— Selected passage —
Let $T$ denote the balanced tree of Fig. 20 and let $F$ denote the Fibonacci tree of order $6$, the tree in Fig. 8 (Section 6.2.1), which has $12$ internal nodes and height $5$. Both $T$ and $F$ are balanced trees of equal height.

Assume all keys in $T$ are less than all keys in $F$ for part (a), and all keys in $F$ are less than all keys in $T$ for part (b). This ordering condition determines the in-order concatenation.

The concatenation method described in Section 6.2.3 constructs a new balanced tree by linking the two trees through a node whose left and right subtrees are themselves balanced, followed by possible local rotations only when the height difference exceeds $1$. In the present case, no such imbalance arises because both input trees have identical height.

(a) Concatenation of $F$ to the right of $T$

Let $R$ be a new node whose KEY is chosen so that every key in $T$ is less than KEY$(R)$ and every key in $F$ is greater than KEY$(R)$. Define

$$ \operatorname{LLINK}(R) = \text{root}(T), \qquad \operatorname{RLINK}(R) = \text{root}(F). $$

The height of both subtrees of $R$ is $5$, so the balance factor

$$ B(R) = 5 - 5 = 0. $$

Both children already satisfy the AVL condition since they are unchanged copies of balanced trees. No node on either side experiences a change in subtree height, so no propagation of balance-factor updates occurs and no rotation of the form in cases A8 or A9 of Algorithm A is triggered.

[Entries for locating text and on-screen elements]
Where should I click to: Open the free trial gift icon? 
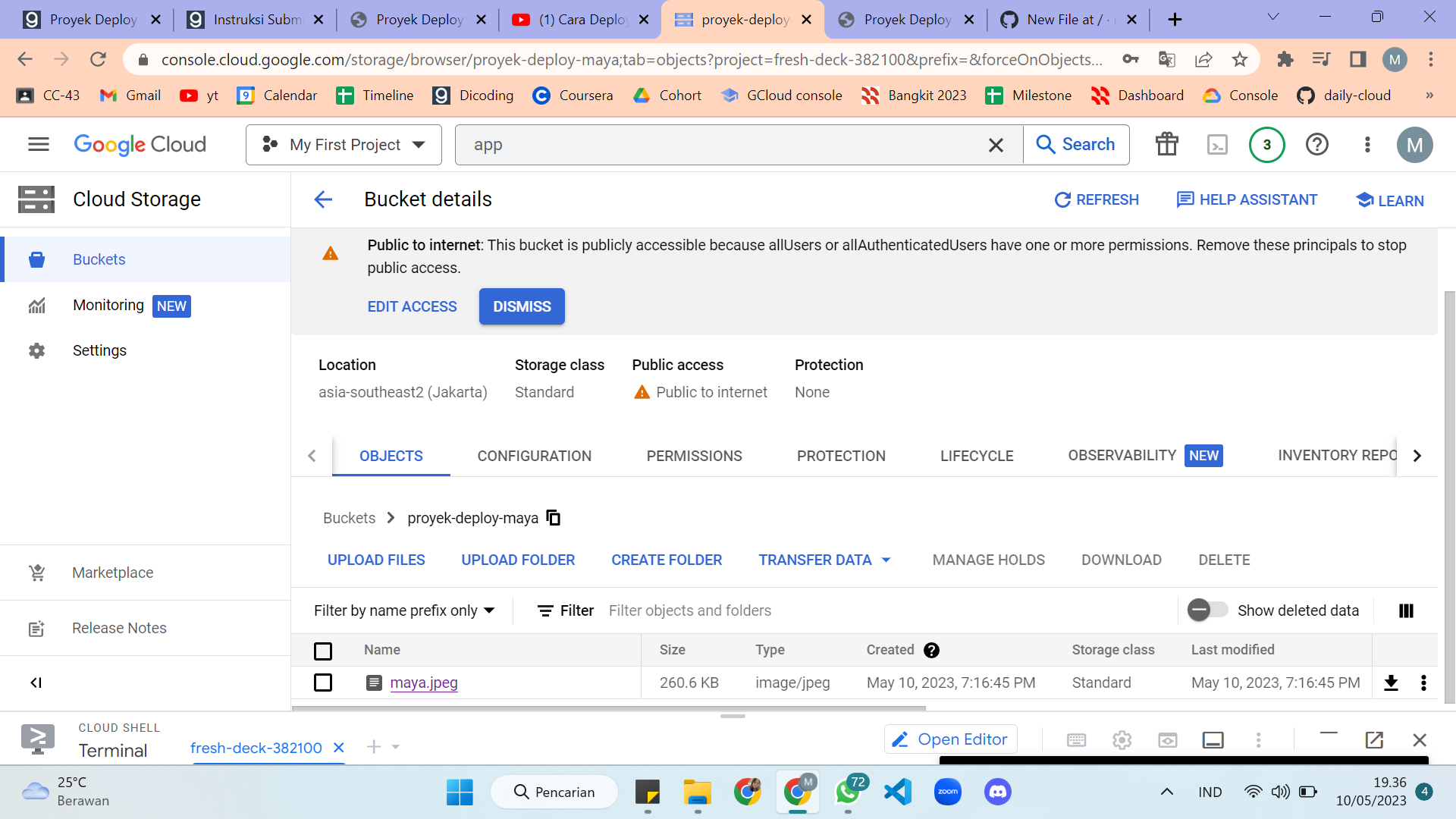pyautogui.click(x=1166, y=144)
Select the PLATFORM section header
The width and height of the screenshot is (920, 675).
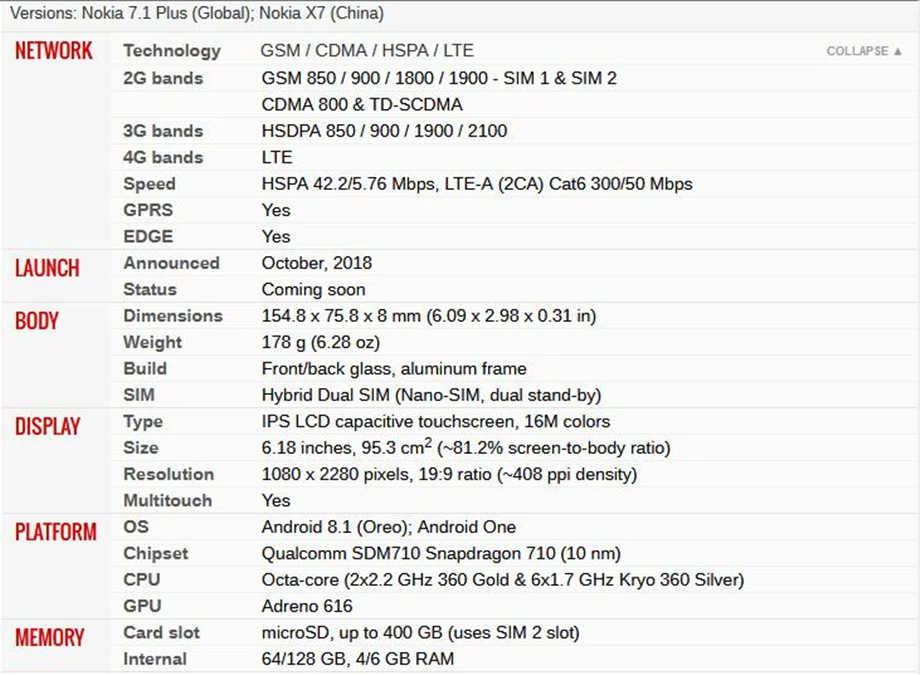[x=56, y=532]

— Brief 1 —
According to the passage on concatenating balanced trees, how many internal nodes does the Fibonacci tree of order 6 have?
— Brief 2 —
Return every line of the records verbatim, leaving out the pictures.
The text and the records have no connection to each other.

— Complete answer 1 —
It has 12 internal nodes.

— Complete answer 2 —
Where should I click to: Open the free trial gift icon? 
pyautogui.click(x=1166, y=144)
Select the PLATFORM section header
The width and height of the screenshot is (920, 675).
[x=56, y=532]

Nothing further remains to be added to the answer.